Econda presenting xLiMe at DMEXCO industry fair in Cologne, Germany on September 14-15th

The xLiMe project - with focus on the EXPLAIN use case - will be presented at the DMEXCO industry fair in Cologne, Germany, September 14th and 15th.

The EXPLAIN use case investigates the generation of product recommendations based on evidence given by Social Media and TV. This enables the automatic detection of trending and popular products in Social Media. These products can then easily be used as relevant and dynamic content on landing pages - e.g. the start page of an online shop. Another scenario is the detection of product images in video streams. This allows picking up new fashion trends from TV automatically and using the matching products again as relevant and dynamic content.

Please talk to Philipp Sorg or Conny Junghans from econda if you are interested. You'll find them at the PIA partner booth, Hall 8 Booth C.051/D.058.

New papers on technical details of the entity summarization (KIT)

Further technical details of the entity summarization approach and detailed insights on computing PageRank on Wikipedia were published recently:

> Andreas Thalhammer, Nelia Lasierra, and Achim Rettinger. LinkSUM: Using Link Analysis to Summarize Entity Data. In Web Engineering: 16th International Conference, ICWE 2016, Lugano, Switzerland, June 6-9, 2016. Proceedings, volume 9671 of Lecture Notes in Computer Science, pages 244–261. Springer International Publishing, Cham, 2016.

> Andreas Thalhammer and Achim Rettinger. PageRank on Wikipedia: Towards General Importance Scores for Entities. In Joint Proceedings Know@LOD and CoDeS 2016, co-located with the 13th Extended Semantic Web Conference, volume 1586 of CEUR Workshop Proceedings. CEUR-WS.org, 2016.

The last paper was selected by the Know@LOD and CoDeS 2016 workshop organizers to be published in an enhanced version in the "ESWC 2016 Satellite Events" proceedings.

Current development at JSI on producing a quality stream of aggregated event information

Within xLiMe one of the strongest focus points for us at JSI is producing a quality stream of aggregated event information on the Event Registry platform built from a stream of multi-lingual online news. For each event, presented as a cluster of articles, we extract a time and a location which of course do not necessarily correspond to the time and location of article publication. Lately we are working hard on expanding these extraction capabilities to obtain infobox-like structured representation of events.
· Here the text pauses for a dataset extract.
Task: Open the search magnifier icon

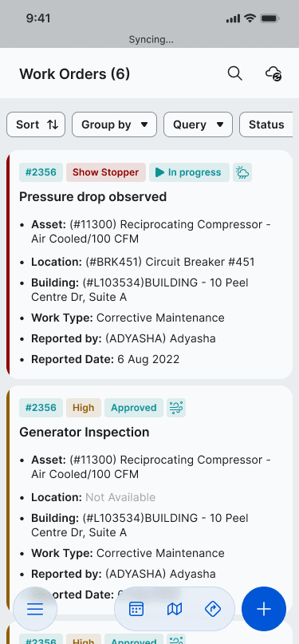Action: (235, 74)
We are developing a machine learning system which extracts structured event data for pre-defined event type templates from events. The system computes features aggregated over all the articles that comprise the event, which offers data redundancy and increased model stability compared to extraction from single article. Furthermore, we use methodology based on canonical correlation analysis to project contextual language features into a language-agnostic space which makes the extraction process cross-lingual.

Results obtained so far on simple templates for event types such as company acquisition (pictured) and earthquake are encouraging and on par with top results obtained in the extraction track of knowledge base population competition at the Text Analysis Conference. In future we aim to extend the experiments to more event types and develop an active learning component for building extractors for new event types.

The Best Demo of the ICWE 2016 is available online now

Last month, we have already reported about Andreas and Achim (both from KIT) winning the Best Demo Award at the ICWE 2016 conference in Lugano:

> Andreas Thalhammer and Achim Rettinger. ELES: Combining Entity Linking and Entity Summarization. In Web Engineering: 16th International Conference, ICWE 2016, Lugano, Switzerland, June 6-9, 2016. Proceedings, volume 9671 of Lecture Notes in Computer Science, pages 547–550. Springer International Publishing, Cham, 2016.

The demo is finally online with a nice use case for the biomedical domain.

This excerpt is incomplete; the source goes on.